**What you should do:** For the material below, the expected output is exactly the lines between the line holding "Select the Account" and the line holding "the Français language", inclusive, with pictures left out.

**Input records:**
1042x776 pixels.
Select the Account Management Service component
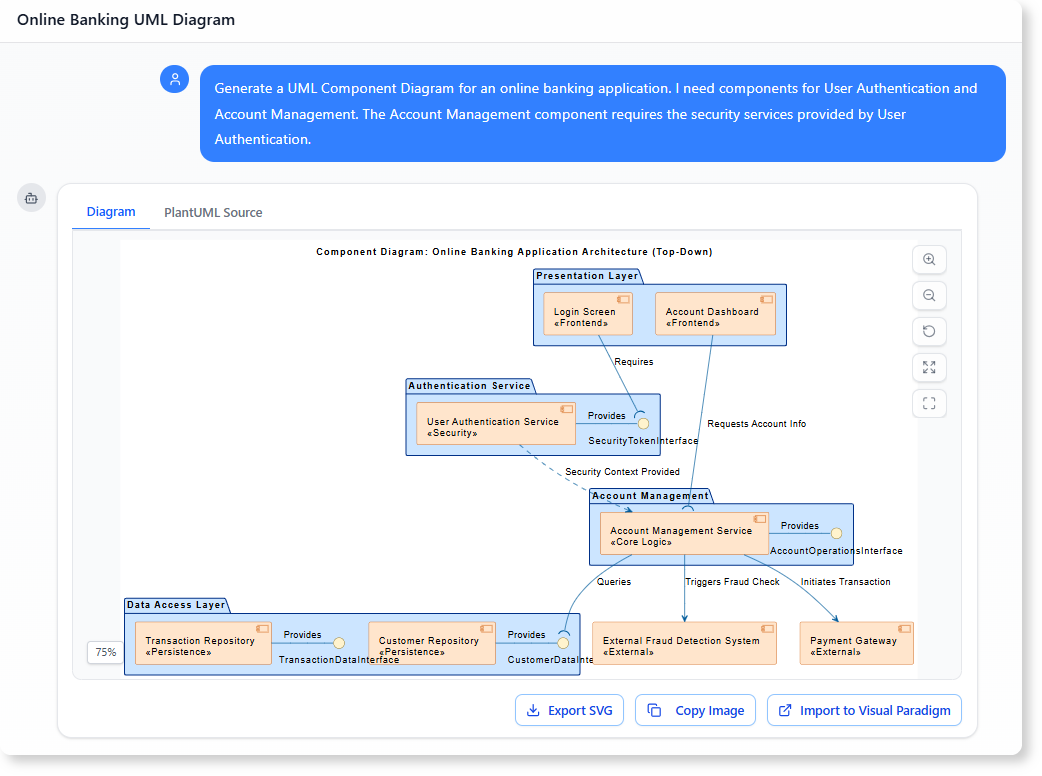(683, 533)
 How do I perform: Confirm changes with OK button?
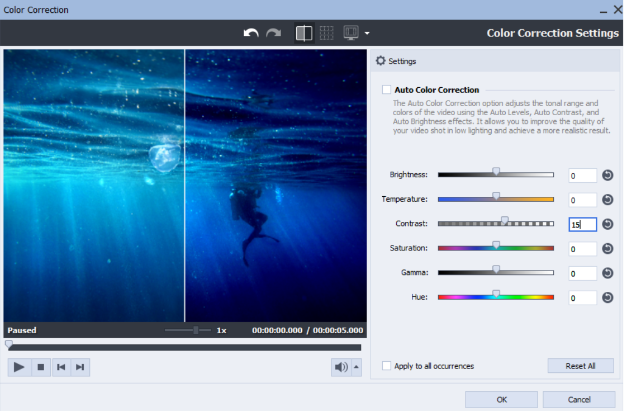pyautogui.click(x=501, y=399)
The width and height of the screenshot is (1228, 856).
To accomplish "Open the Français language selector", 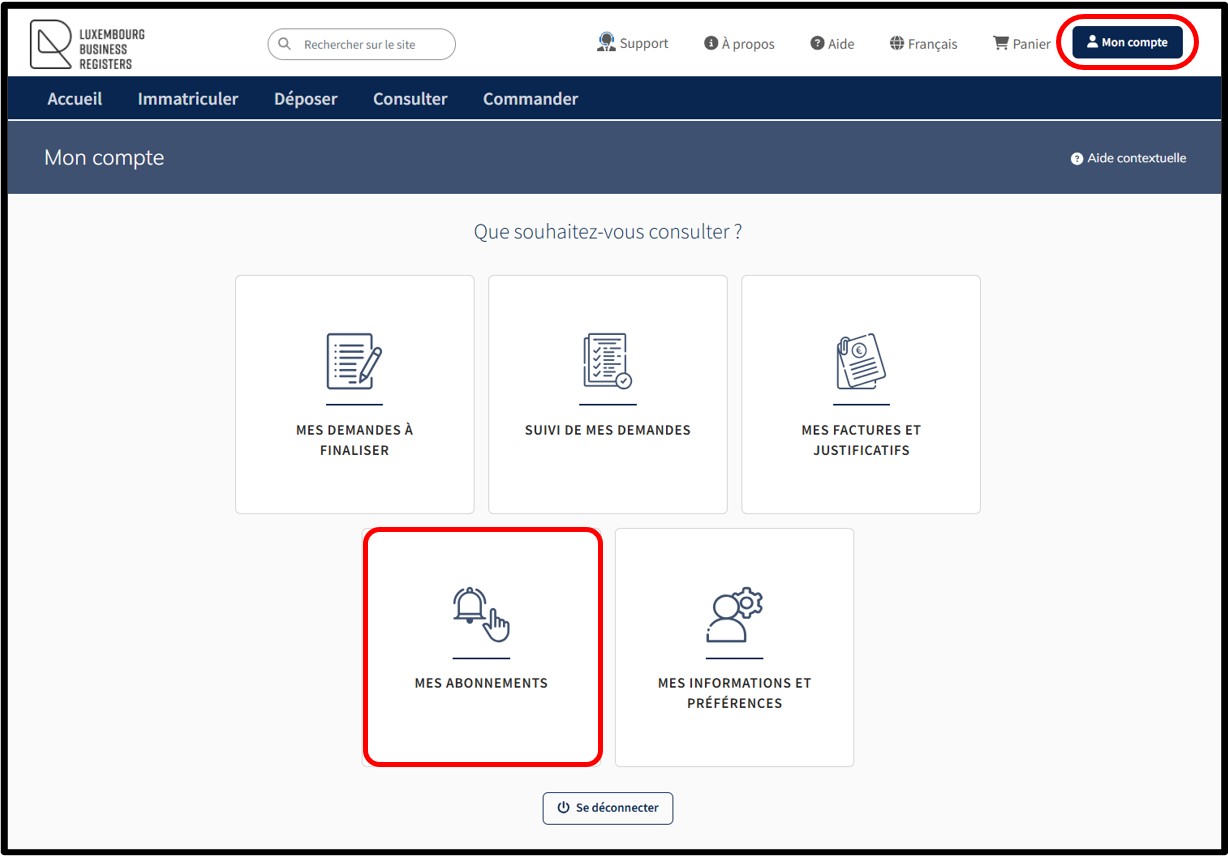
---
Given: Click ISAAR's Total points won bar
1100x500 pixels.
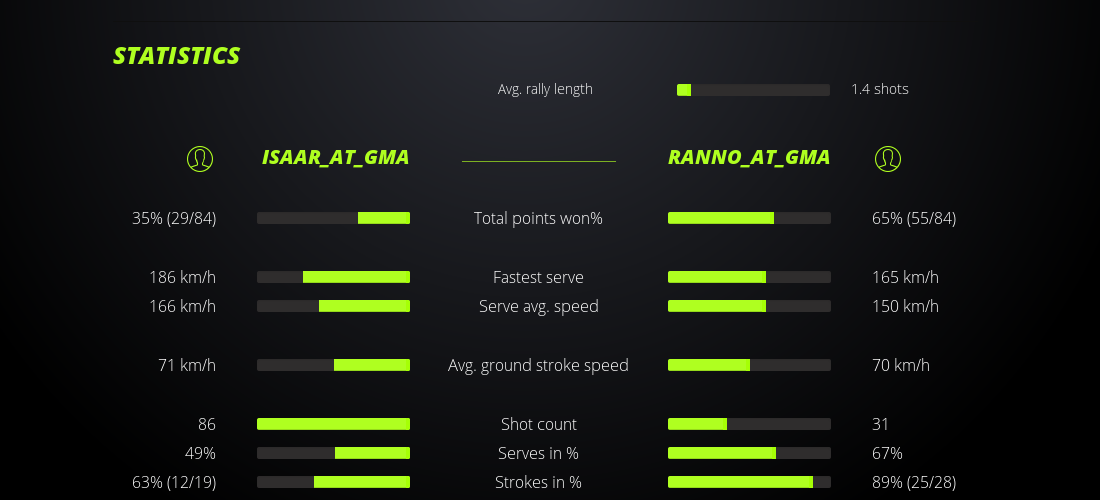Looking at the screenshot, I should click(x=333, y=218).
==
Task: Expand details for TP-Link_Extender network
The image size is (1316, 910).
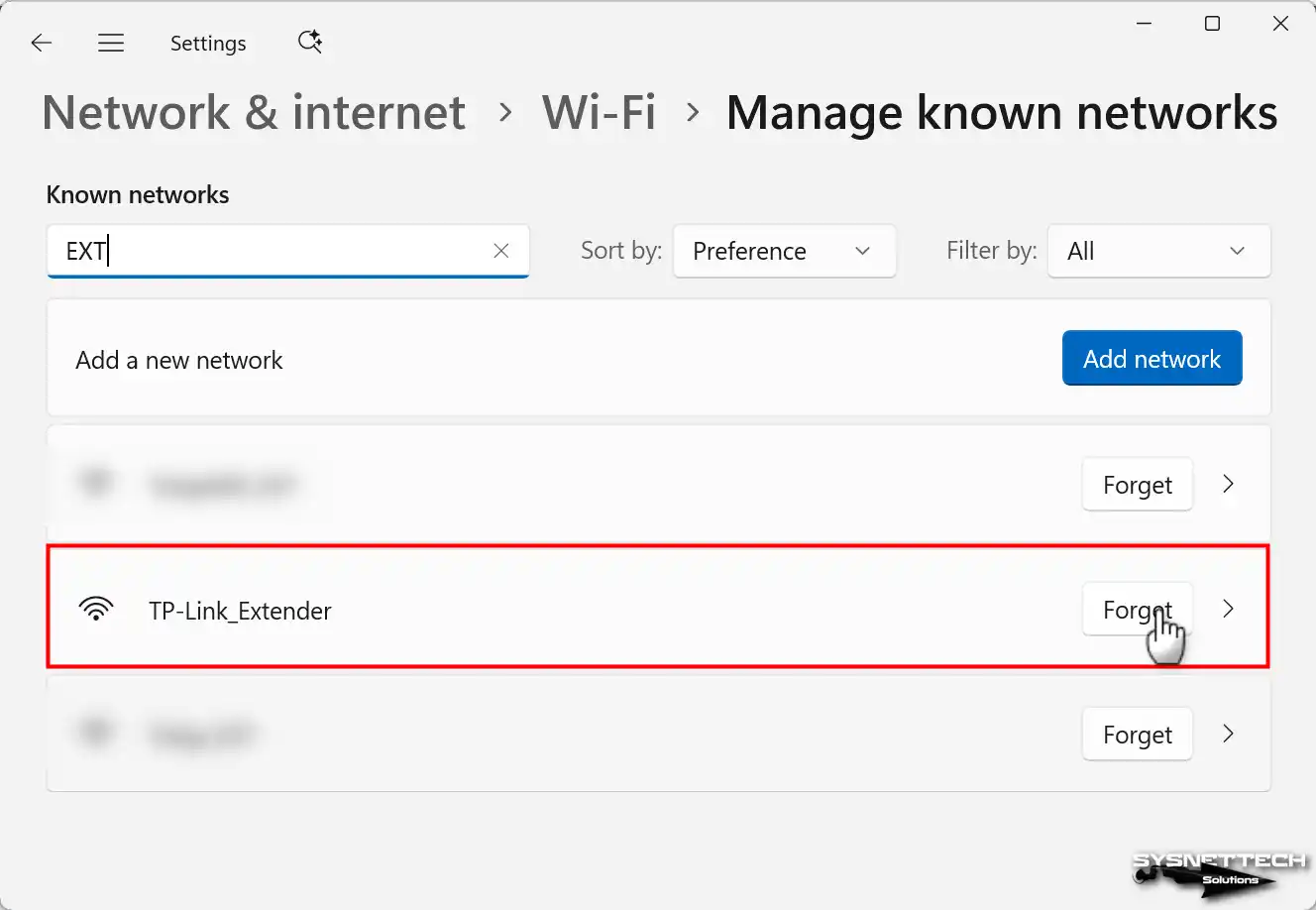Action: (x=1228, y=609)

**Exercise result:**
Select the Account Management Service component
(683, 533)
 How do I perform: Confirm changes with OK button?
pyautogui.click(x=501, y=399)
The width and height of the screenshot is (1228, 856).
To accomplish "Open the Français language selector", 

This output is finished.